Upon request the University will disclose restricted information, other than personal information, when there is no element of associated harm or with the consent of affected individuals and third parties as appropriate, or as required or authorized by law. If the disclosure is part of a request for access to information under FIPPA or other relevant legislation, the University will comply with its statutory obligations and will exercise discretion in the application of legislated exemptions and exclusions to achieve a balance between transparency and the protection of personal privacy and restricted information.
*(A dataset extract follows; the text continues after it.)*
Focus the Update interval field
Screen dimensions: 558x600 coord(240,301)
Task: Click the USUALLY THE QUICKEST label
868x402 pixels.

The University will comply with its statutory obligations regarding an individual’s right of access and correction to records about themselves as well as the limited exemptions to these circumstances (FIPPA Sections 47, 48, 49).
It is a necessary part of university operations for the University to work with third parties such as service providers or external consultants. As part of such transactions, it may be necessary that restricted information is disclosed by the University to the third party or by the third party to the University. Before disclosing restricted information to a third party, the University will review the information to be shared to ensure that only those elements necessary to accomplish the task are shared. The University will prepare a written contract with the third party, which outlines limitations on use, access, and disclosure in place to protect personal and other forms of restricted information. For this purpose, General Counsel has developed a Privacy Protection Schedule which is available upon request. This schedule addresses collection, use, access, retention, disclosure and destruction of personal information and provides the University with authority to audit the third party for compliance with the schedule’s provisions.
It is the University’s responsibility to make third parties aware of how the information related to a contract with the University is affected by privacy-protection legislation.
University departments in relationships with third parties are responsible for (i) performing risk assessments on disclosures that involve restricted information, with particular attention to transactions involving personal information, (ii) ensuring that the contracts contain the appropriate privacy provisions, (iii) developing an appropriate information protection plan, and (iv) contacting the I&P Officer for information about how the contract may be affected by relevant privacy-protection legislation.